EXERCISE OBJECTIVE - Repeat every entry word for word, but leave the images out of your copy.

______________________________

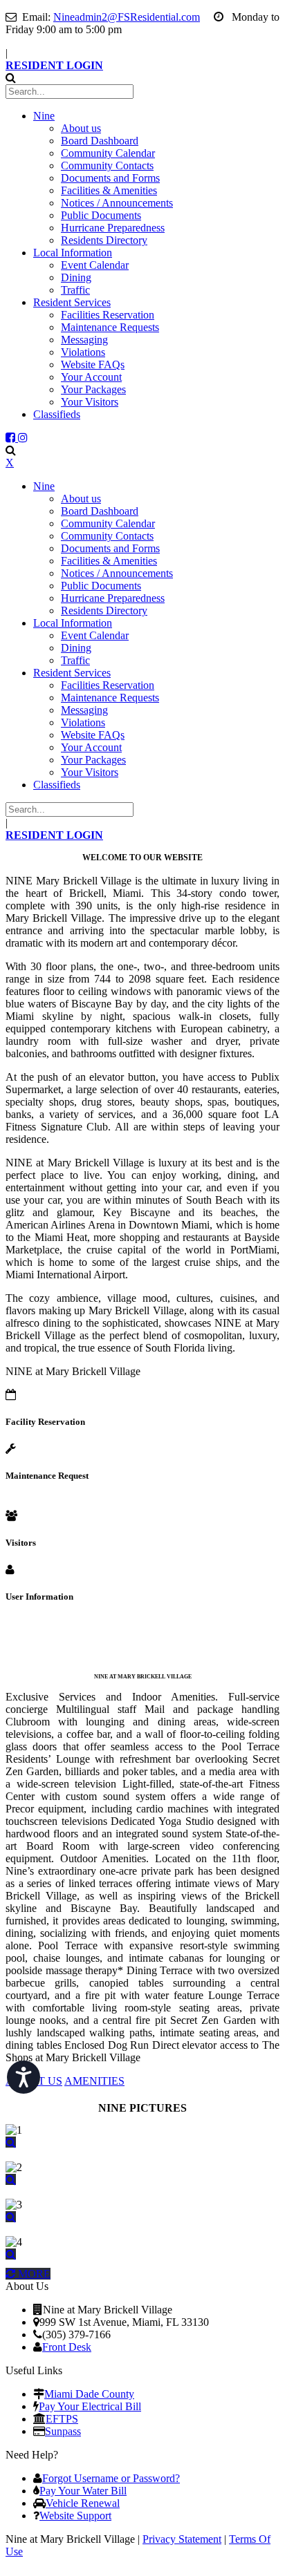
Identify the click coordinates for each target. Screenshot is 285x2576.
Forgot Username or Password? (111, 2478)
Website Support (75, 2515)
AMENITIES (94, 2081)
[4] (11, 2254)
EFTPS (62, 2419)
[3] (11, 2217)
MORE (32, 2274)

______________________________

ANSWER BOX -
Identify the click coordinates for each target. Screenshot is 285x2576.
Forgot Username or Password? (111, 2478)
Website Support (75, 2515)
AMENITIES (94, 2081)
[4] (11, 2254)
EFTPS (62, 2419)
[3] (11, 2217)
MORE (32, 2274)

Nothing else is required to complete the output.